Data items:
:::
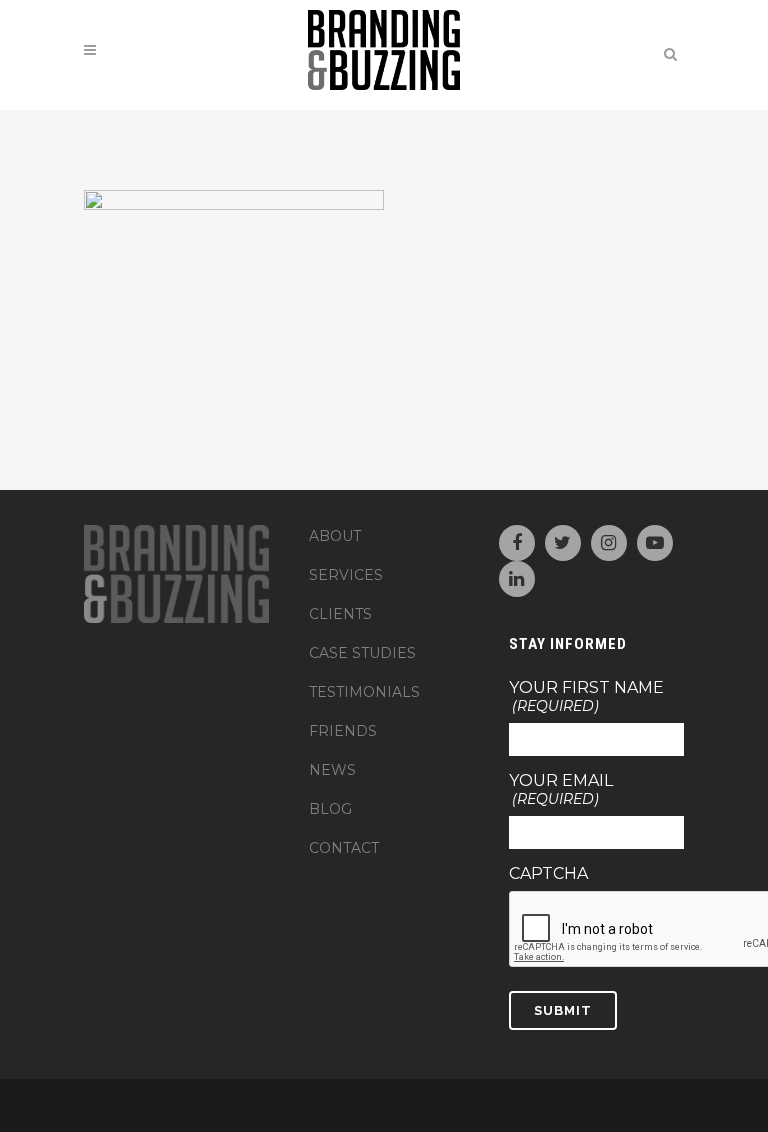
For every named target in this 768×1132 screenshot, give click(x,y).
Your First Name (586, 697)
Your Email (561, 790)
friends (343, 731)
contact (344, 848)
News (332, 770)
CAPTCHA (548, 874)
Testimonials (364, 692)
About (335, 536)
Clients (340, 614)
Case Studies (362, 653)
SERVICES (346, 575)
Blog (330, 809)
:::
■ **Problem statement**
An exact copy of every entry above is needed, with the pictures left out.

■ **Task solution**
For every named target in this 768×1132 screenshot, give click(x,y).
Your First Name (586, 697)
Your Email (561, 790)
friends (343, 731)
contact (344, 848)
News (332, 770)
CAPTCHA (548, 874)
Testimonials (364, 692)
About (335, 536)
Clients (340, 614)
Case Studies (362, 653)
SERVICES (346, 575)
Blog (330, 809)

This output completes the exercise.